Virtuous Athletic Cycles
I remember looking at a baseball yearbook long ago and seeing the picture of a 39-year-old player. He looked old and grizzled, and by the standards of the day, he was. But today there are more than a few 39 year-olds making their living by being active athletes.
In the Olympics, too, the 30-something athlete shows up more and more. Athletes Slow Down More Slowly explores why this might be so. And it's not physiology, although advances in training, injury prevention and biomechanical efficiency help. The real difference lies more in economics and prolonged activity. Before professional athletes were allowed to compete in the Olympics, few athletes could afford to continue training and competing beyond their 20s:
"What we thought was aging," said Joel M. Stager, a professor of kinesiology at Indiana University, "was really just inactivity."Today, though, there are lots of ways to get paid for moving your body in an athletic way well beyond the time of athletic retirement a few years ago:
"It's a completely different ballgame when you can make a living," said Rowdy Gaines, a former world-record holder and winner of three gold medals at the 1984 Los Angeles Games in swimming. He is now a commentator for NBC Sports. "It keeps you in the sport much longer."
A virtuous cycle is then formed: athletes keep competing because they can and because they have new hope of winning as they age.

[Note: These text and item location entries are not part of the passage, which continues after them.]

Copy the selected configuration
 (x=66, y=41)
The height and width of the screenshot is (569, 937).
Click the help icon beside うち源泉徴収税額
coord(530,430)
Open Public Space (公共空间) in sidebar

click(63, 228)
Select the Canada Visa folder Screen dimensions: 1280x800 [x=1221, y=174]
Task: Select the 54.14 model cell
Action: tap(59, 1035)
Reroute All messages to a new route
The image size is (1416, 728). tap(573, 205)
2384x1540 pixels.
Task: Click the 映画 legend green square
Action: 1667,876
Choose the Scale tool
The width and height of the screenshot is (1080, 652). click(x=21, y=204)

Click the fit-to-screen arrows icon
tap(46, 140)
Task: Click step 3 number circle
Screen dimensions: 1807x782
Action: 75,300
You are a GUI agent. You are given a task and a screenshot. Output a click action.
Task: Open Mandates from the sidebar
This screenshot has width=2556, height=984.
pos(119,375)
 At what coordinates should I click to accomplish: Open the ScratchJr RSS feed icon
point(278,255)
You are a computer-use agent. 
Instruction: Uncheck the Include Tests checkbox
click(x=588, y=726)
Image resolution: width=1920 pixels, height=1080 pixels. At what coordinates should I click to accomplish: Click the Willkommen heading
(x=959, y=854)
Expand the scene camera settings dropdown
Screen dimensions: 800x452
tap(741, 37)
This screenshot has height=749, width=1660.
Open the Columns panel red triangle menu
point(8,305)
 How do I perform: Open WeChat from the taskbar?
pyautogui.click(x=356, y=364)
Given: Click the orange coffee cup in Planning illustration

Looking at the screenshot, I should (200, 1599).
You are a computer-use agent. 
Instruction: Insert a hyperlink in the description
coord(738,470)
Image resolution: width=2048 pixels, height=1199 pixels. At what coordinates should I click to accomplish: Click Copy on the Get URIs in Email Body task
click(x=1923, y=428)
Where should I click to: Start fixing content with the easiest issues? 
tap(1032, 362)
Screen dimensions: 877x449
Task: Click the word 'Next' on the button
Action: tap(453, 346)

What's interesting to me here is the idea that when you begin looking at context instead of narrowing on performance, it's possible to reduce limitations. In this case, what was assumed a natural physiological limitation turns out to have more to do with economics than athletics. None of us can exist without context, ourselves as we relate to our total environment. Casting a wide net, going beyond pure biomechanics or physicality can change things, sometime pretty significantly.